[[ EXERCISE DATA open ]]

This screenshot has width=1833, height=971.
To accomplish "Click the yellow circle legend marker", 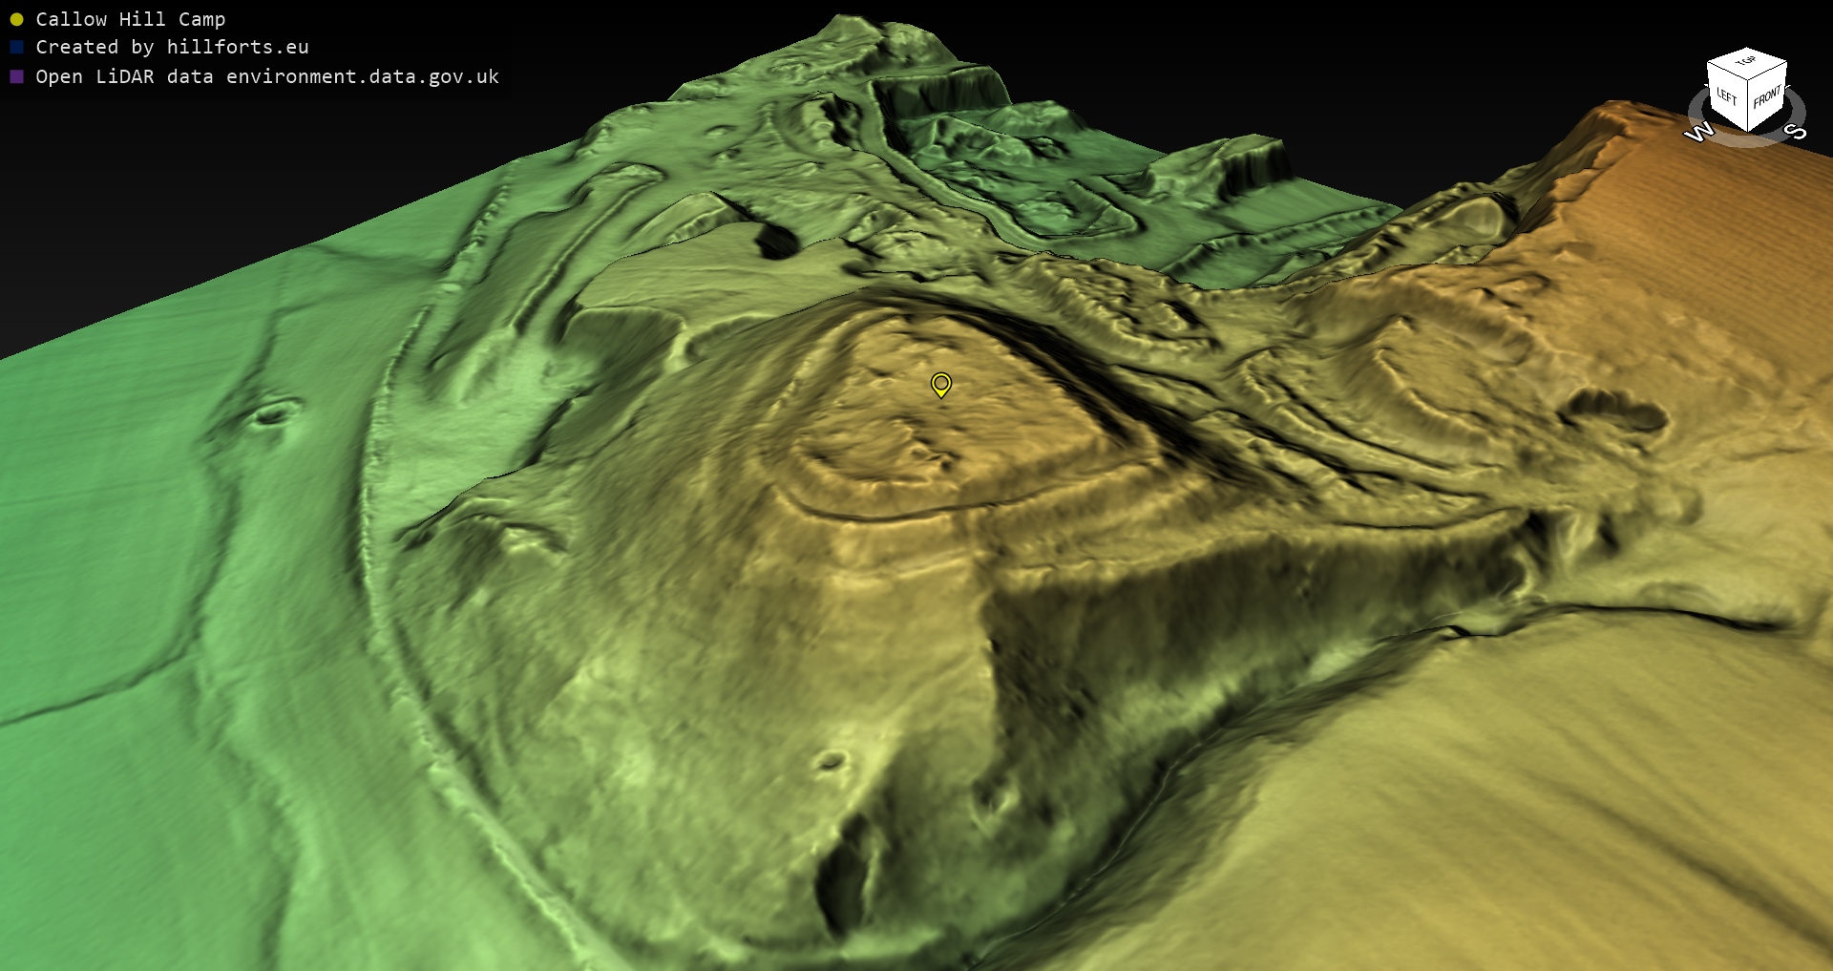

[[ EXERCISE DATA closed ]]
[[ EXERCISE DATA open ]]

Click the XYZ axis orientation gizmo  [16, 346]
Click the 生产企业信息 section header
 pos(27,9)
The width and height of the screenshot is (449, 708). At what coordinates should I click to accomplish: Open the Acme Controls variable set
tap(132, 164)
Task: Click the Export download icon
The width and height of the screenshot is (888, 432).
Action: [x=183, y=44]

[[ EXERCISE DATA closed ]]

*EXERCISE OBJECTIVE*
In the listing above, the required lines run from the line with "This screenshot has width=1833, height=971." through the line with "the yellow circle". Output exactly those lines, omitting pictures.

*ANSWER SECTION*
This screenshot has width=1833, height=971.
To accomplish "Click the yellow circle legend marker", 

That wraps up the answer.